[[ Records provided, beginning ]]

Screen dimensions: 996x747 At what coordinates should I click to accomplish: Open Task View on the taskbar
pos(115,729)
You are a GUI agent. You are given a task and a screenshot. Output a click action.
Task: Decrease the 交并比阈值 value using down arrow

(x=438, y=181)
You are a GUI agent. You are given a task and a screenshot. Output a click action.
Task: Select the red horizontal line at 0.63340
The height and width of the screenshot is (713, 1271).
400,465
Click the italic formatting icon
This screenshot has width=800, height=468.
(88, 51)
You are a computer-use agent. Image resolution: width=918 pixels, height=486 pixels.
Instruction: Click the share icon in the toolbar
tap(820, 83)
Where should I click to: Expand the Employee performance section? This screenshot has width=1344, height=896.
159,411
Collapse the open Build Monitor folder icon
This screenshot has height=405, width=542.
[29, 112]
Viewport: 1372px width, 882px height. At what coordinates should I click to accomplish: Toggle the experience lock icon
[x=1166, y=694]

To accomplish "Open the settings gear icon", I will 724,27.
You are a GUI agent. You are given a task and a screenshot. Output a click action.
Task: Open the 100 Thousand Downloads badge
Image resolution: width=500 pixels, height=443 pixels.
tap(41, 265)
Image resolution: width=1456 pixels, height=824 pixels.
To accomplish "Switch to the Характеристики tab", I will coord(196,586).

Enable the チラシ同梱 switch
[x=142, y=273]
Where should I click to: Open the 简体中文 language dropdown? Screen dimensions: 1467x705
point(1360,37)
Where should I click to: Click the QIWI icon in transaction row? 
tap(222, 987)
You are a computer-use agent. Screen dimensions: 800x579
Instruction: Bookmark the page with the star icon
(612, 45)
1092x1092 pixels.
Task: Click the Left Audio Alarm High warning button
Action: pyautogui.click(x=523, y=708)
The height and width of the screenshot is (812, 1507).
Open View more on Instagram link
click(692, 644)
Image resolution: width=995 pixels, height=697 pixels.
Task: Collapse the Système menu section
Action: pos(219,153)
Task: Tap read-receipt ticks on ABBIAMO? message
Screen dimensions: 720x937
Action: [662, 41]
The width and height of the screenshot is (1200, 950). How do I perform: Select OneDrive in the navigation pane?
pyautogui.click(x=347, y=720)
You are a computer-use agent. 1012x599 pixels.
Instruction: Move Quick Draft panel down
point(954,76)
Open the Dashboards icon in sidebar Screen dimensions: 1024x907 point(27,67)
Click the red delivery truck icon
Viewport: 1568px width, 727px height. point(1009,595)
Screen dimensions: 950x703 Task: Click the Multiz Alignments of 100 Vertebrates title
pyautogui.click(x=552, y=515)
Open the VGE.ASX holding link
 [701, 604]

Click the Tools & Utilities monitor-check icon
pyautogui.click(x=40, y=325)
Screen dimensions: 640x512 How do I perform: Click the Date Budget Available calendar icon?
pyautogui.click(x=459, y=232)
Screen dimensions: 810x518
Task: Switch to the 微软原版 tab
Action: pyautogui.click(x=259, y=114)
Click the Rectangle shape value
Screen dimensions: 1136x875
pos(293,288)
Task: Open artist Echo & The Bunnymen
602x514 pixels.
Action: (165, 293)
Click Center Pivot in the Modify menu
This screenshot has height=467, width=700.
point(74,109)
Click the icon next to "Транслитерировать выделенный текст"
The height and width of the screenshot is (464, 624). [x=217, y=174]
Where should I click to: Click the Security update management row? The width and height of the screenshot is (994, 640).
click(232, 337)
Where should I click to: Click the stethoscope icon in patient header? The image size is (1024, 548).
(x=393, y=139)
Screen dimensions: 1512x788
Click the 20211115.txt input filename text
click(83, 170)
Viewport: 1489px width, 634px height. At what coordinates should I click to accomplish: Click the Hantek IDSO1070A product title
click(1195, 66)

[[ Records provided, end ]]

To do: The data above should be returned exactly as written.

Completed task:
Screen dimensions: 996x747 At what coordinates should I click to accomplish: Open Task View on the taskbar
pos(115,729)
You are a GUI agent. You are given a task and a screenshot. Output a click action.
Task: Decrease the 交并比阈值 value using down arrow

(x=438, y=181)
You are a GUI agent. You are given a task and a screenshot. Output a click action.
Task: Select the red horizontal line at 0.63340
The height and width of the screenshot is (713, 1271).
400,465
Click the italic formatting icon
This screenshot has width=800, height=468.
(88, 51)
You are a computer-use agent. Image resolution: width=918 pixels, height=486 pixels.
Instruction: Click the share icon in the toolbar
tap(820, 83)
Where should I click to: Expand the Employee performance section? This screenshot has width=1344, height=896.
159,411
Collapse the open Build Monitor folder icon
This screenshot has height=405, width=542.
[29, 112]
Viewport: 1372px width, 882px height. At what coordinates should I click to accomplish: Toggle the experience lock icon
[x=1166, y=694]

To accomplish "Open the settings gear icon", I will 724,27.
You are a GUI agent. You are given a task and a screenshot. Output a click action.
Task: Open the 100 Thousand Downloads badge
Image resolution: width=500 pixels, height=443 pixels.
tap(41, 265)
Image resolution: width=1456 pixels, height=824 pixels.
To accomplish "Switch to the Характеристики tab", I will coord(196,586).

Enable the チラシ同梱 switch
[x=142, y=273]
Where should I click to: Open the 简体中文 language dropdown? Screen dimensions: 1467x705
point(1360,37)
Where should I click to: Click the QIWI icon in transaction row? 
tap(222, 987)
You are a computer-use agent. Screen dimensions: 800x579
Instruction: Bookmark the page with the star icon
(612, 45)
1092x1092 pixels.
Task: Click the Left Audio Alarm High warning button
Action: pyautogui.click(x=523, y=708)
The height and width of the screenshot is (812, 1507).
Open View more on Instagram link
click(692, 644)
Image resolution: width=995 pixels, height=697 pixels.
Task: Collapse the Système menu section
Action: pos(219,153)
Task: Tap read-receipt ticks on ABBIAMO? message
Screen dimensions: 720x937
Action: [662, 41]
The width and height of the screenshot is (1200, 950). How do I perform: Select OneDrive in the navigation pane?
pyautogui.click(x=347, y=720)
You are a computer-use agent. 1012x599 pixels.
Instruction: Move Quick Draft panel down
point(954,76)
Open the Dashboards icon in sidebar Screen dimensions: 1024x907 point(27,67)
Click the red delivery truck icon
Viewport: 1568px width, 727px height. point(1009,595)
Screen dimensions: 950x703 Task: Click the Multiz Alignments of 100 Vertebrates title
pyautogui.click(x=552, y=515)
Open the VGE.ASX holding link
 [701, 604]

Click the Tools & Utilities monitor-check icon
pyautogui.click(x=40, y=325)
Screen dimensions: 640x512 How do I perform: Click the Date Budget Available calendar icon?
pyautogui.click(x=459, y=232)
Screen dimensions: 810x518
Task: Switch to the 微软原版 tab
Action: pyautogui.click(x=259, y=114)
Click the Rectangle shape value
Screen dimensions: 1136x875
pos(293,288)
Task: Open artist Echo & The Bunnymen
602x514 pixels.
Action: (165, 293)
Click Center Pivot in the Modify menu
This screenshot has height=467, width=700.
point(74,109)
Click the icon next to "Транслитерировать выделенный текст"
The height and width of the screenshot is (464, 624). [x=217, y=174]
Where should I click to: Click the Security update management row? The width and height of the screenshot is (994, 640).
click(232, 337)
Where should I click to: Click the stethoscope icon in patient header? The image size is (1024, 548).
(x=393, y=139)
Screen dimensions: 1512x788
Click the 20211115.txt input filename text
click(83, 170)
Viewport: 1489px width, 634px height. At what coordinates should I click to accomplish: Click the Hantek IDSO1070A product title
click(1195, 66)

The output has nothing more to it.